Steven Hill, who is running 40 marathons in 40 days for charity.

 

Knowsley Safari Park attracted unwelcome headlines after

shocking pictures of dead animals were published. Our

exclusive story about the birth of a baby elephant at Chester

Zoo was very popular with our users.

 

JMU Journalism has strived to give Scousers a voice on all of

the local issues, such as whether the Liverpool Cathedral

should have hosted a late night rave back in April.

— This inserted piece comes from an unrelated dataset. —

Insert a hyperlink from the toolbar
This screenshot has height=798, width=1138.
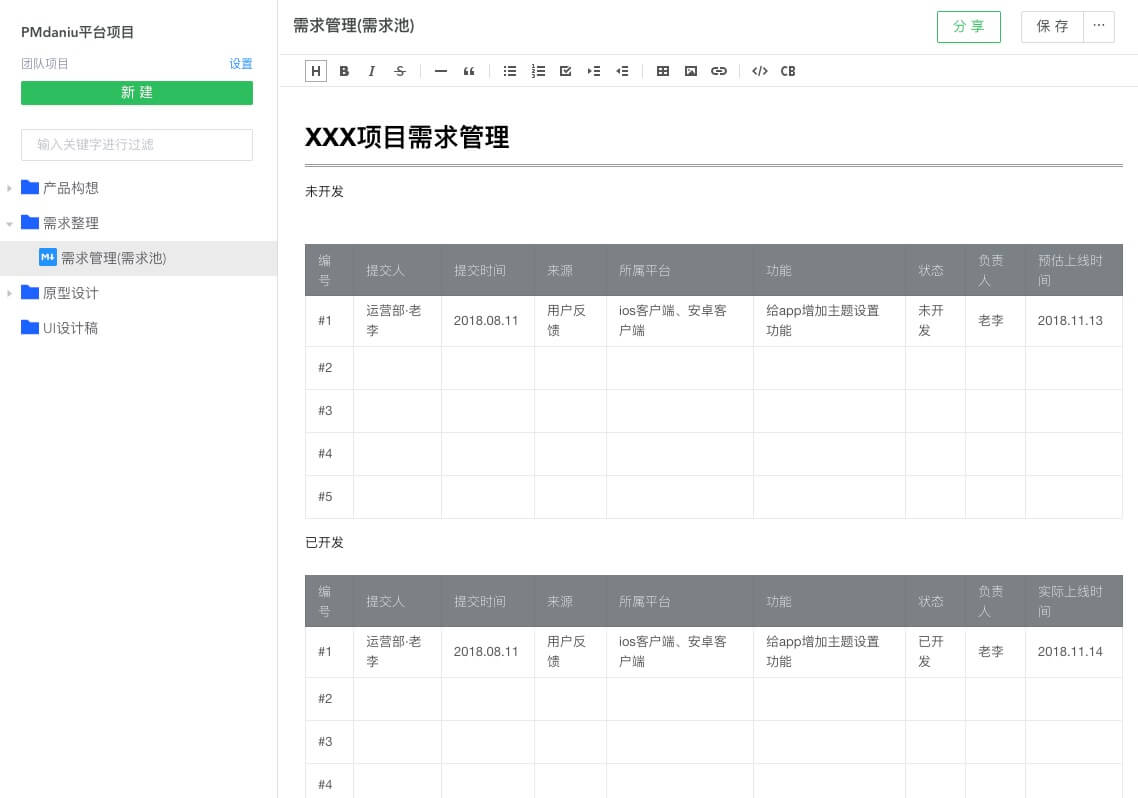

Our vox pop

on the Royal Wedding of Prince William and Kate Middleton

proved that Liverpudlians aren't always too concerned about

certain aspects of national news coverage.

 

The city has attracted some of the world's biggest stars, with

Pamela Anderson in panto, while Justin Bieber is unlikely to

forget his time in Liverpool having been trapped in his hotel

room due to an overly enthusiastic welcome from his young

fans. Also, Kim Cattrall, of Sex and the City fame, took time out

of her schedule starring in the Playhouse's production of

Antony and Cleopatra to talk to JMU Journalism.

 

However, it was the city's homegrown talent from both past

and present that the year's big entertainment stories belonged

to. Anfield's Rebecca Ferguson stole local hearts by reaching

the final of the X Factor and finishing as runner-up.

 

Liverpool remembered its favourite and most famous son,

John Lennon, on what would have been his 70th birthday, and

also on the 30th anniversary of his death. Fellow Beatles legend, Sir Paul McCartney, brought the house down by staging an intimate Christmas gig at Liverpool's O2 Academy.

 

As ever, sport has been dominated by both Liverpool and Everton Football Clubs, with the red half of the city arguably coming through one of the most turbulent seasons in its illustrious history. After a stuttering start on the pitch under new manager Roy Hodgson, it was unrest off it that dominated the attention. American businessmen Tom Hicks and George Gillett were finally forced out as owners by John W. Henry's NESV group after securing a dramatic takeover of the club at the High Court.

 

The club's fortunes also took an incredible upturn following the caretaker appointment of Kenny Dalglish as replacement for the sacked Hodgson in January. It was a move that delighted Liverpool fans, in a month that saw the club bring in Andy Carroll and Luis Suarez for over £50 million and say goodbye to Fernando Torres, who moved to Chelsea.

 

The Reds recovered from spending the early part of the season down in the relegation zone to finish sixth, and Dalglish was finally given the job permanently with a three-year contract.

 

Everton's season may have been a little less of a rollercoaster than that of their big rivals but there were plenty of ups and downs. The Toffees started poorly, as has often been the way in recent years, and left themselves facing an uphill battle come the turn of the year, just three points clear of the drop-zone. A resurgence in form in the campaign's latter stages saw the Blues climb the table and end the season in a respectable 7th place.

 

Elsewhere in local sport, the Mersey Tigers basketball team had a highly successful trophy-winning season. It was announced that Liverpool will stage its first marathon in more than 20 years to give the city's economy a much-needed boost, while 14-1 shot Ballabriggs beat Oscar Time to win the 164th Grand National at a sold-out Aintree.